# ovulation sticks and bfp's



## the_tempress89 (Oct 19, 2011)

i have a question, something which just came to me today, i have started using ovulation sticks again to try and help confirm what the websites i use tell me, first cycle using them again and they seem to be doing their job. my query is though, and sorry if this is too much info, this week has been the week for us. so we have been doing the baby dance alot, now according to the sticks and websites i was at my highest fertile point yesterday, so we took full advantage, but not wanting to miss out on further oportunities i woke up this morning and done another ov stick, which should 1 line ( control window) and a second line although faint, which would say to me i am still fertile though not as much as yesterday, but if my partner and i got lucky yesterday and i am infact 1 day pregnant, would these sticks still show ovulation? according to my websites i am fertile right up until the 31st, so i fully expected to see a second little line, but now i cant help but wonder if the appearance of this line means i am sadly not pregnant for another month, or if they still show up ov in the very early days? sorry this is so confusing as i am indeed very confused!  hope someone can shed some light or share their own experiences to ease my little mind and give some hope to my dp and i  hugs and love to all xxxx


----------



## Dudders (Jun 18, 2012)

Hi temptress,

Ovulation tests don't work the same way that pregnancy tests do, in that with a pg test, a line is a line and means a positive.  For an ovulation test to be positive the test line needs to be as dark or darker than the control line, and this is because it is measuring the lutenising hormone in your body, and this hormone can be present in varying amounts throughout the cycle.

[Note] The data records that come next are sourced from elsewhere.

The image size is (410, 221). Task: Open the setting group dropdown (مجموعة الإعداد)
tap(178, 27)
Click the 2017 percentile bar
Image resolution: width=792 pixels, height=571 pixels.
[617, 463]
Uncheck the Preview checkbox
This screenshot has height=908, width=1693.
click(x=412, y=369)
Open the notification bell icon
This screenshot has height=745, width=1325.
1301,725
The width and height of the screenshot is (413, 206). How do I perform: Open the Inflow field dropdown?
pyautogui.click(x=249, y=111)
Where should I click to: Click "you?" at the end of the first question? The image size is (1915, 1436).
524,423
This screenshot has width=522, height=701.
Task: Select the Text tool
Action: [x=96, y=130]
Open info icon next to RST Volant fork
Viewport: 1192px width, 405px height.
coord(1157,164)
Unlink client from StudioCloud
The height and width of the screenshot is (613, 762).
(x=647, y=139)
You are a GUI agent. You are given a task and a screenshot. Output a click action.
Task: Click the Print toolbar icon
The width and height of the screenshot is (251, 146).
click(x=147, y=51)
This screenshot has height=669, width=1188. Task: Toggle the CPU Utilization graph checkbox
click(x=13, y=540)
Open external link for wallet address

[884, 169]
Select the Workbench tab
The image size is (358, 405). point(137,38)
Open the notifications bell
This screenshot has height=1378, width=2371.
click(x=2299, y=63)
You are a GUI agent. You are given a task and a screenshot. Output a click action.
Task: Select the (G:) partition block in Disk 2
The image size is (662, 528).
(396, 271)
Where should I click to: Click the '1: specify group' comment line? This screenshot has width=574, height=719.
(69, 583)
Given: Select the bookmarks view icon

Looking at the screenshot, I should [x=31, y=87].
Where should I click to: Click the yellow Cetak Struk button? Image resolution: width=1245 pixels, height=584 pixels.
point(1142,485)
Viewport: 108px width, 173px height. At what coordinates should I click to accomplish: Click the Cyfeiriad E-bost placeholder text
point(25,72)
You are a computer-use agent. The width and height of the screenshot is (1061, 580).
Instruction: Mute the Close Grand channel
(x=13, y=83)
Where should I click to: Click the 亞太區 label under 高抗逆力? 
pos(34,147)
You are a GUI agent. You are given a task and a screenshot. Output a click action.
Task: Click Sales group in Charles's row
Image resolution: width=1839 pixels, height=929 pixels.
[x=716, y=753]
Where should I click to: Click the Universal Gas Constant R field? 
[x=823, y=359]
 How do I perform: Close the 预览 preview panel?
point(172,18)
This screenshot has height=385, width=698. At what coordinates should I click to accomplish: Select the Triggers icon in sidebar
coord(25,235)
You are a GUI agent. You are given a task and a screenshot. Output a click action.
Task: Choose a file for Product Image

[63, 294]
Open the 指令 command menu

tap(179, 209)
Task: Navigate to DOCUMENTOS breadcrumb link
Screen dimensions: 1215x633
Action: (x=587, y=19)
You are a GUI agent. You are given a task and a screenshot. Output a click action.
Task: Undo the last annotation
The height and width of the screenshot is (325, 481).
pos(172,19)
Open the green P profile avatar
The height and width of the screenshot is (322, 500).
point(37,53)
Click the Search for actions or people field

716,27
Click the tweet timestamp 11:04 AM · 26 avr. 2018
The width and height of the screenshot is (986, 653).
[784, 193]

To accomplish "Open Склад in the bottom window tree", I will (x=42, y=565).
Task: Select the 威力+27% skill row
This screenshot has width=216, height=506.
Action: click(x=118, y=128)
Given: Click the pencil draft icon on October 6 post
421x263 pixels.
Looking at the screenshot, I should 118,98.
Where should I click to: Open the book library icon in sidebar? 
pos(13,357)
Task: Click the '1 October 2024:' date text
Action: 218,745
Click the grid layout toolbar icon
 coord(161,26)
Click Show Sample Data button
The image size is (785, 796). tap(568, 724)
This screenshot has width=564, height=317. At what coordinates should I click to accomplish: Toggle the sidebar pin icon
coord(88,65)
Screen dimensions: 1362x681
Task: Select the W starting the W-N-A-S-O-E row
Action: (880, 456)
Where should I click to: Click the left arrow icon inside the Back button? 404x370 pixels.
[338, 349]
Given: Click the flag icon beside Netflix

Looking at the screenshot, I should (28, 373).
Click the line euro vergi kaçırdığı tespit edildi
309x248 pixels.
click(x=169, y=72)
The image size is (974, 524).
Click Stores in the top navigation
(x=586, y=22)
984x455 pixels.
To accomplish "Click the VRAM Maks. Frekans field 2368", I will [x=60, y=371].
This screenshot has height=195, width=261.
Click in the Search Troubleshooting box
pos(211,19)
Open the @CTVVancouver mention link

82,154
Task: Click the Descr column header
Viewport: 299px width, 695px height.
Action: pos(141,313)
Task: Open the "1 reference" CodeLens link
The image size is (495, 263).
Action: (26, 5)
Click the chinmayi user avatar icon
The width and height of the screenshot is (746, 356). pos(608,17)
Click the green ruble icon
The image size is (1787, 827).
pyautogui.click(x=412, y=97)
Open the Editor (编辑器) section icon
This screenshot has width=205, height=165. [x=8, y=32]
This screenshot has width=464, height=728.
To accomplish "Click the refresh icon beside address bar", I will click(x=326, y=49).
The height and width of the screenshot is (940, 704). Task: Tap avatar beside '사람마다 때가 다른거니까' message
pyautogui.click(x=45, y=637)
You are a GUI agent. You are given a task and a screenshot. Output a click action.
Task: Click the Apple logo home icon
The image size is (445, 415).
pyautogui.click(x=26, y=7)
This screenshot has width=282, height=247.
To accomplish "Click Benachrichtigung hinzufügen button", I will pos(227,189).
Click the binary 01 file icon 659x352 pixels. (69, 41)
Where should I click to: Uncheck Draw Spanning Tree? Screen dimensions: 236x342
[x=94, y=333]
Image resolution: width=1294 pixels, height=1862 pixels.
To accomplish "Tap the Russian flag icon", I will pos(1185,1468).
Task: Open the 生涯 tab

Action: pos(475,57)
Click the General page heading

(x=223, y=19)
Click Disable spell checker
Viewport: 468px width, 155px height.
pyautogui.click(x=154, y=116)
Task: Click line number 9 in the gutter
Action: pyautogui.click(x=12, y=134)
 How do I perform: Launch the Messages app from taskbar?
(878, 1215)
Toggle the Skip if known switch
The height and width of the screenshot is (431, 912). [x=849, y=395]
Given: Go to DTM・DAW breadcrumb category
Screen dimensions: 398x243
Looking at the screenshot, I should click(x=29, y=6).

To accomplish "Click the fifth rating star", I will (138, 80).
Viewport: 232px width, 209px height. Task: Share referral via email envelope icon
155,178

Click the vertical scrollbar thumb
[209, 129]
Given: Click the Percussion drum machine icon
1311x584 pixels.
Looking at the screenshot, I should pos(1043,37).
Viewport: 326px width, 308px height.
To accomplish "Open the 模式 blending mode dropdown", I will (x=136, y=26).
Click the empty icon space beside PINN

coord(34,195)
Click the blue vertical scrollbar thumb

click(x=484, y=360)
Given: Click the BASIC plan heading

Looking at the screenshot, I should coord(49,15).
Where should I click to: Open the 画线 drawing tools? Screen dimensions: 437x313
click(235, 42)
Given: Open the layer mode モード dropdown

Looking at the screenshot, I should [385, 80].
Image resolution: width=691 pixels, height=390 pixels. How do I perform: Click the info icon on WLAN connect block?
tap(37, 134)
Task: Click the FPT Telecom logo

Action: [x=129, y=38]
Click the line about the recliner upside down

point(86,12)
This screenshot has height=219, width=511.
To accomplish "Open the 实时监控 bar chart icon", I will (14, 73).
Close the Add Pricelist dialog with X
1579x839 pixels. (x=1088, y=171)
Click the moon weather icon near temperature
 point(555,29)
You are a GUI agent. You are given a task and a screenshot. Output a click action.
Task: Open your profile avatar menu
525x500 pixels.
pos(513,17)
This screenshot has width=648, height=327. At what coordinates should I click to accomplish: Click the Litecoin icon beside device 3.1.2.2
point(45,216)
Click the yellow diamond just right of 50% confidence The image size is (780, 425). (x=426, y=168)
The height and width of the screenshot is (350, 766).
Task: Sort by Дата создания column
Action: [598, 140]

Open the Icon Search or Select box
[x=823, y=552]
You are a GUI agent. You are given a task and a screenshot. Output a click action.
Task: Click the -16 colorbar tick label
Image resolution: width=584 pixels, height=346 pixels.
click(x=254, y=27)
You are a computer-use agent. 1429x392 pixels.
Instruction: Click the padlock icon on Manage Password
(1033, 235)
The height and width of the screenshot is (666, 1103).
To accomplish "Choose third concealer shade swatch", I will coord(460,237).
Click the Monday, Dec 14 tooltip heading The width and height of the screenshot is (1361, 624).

So in essence, the faint line today means nothing more than you still have some lh in your system.  It won't indicate pregnancy or lack of, that is an answer that you will just have to wait for I'm afraid!  Hope this helps.  Just ask if you need any more info xx


----------



## the_tempress89 (Oct 19, 2011)

hey dudders! thanx so much for getting back to me,it certainly has cleared things up a bit for me, so basically unless the second line is as dark or darker than the control line, just ignore it lol ill have to pay much more attention next cycle and see what happens, as i wasnt sure if they would still work, i was going by the train of thought well if they ov sticks are still showing something i cant be pregnant, but here goes for another 2ww and a head full of symptoms that arent really there  ! xxx


----------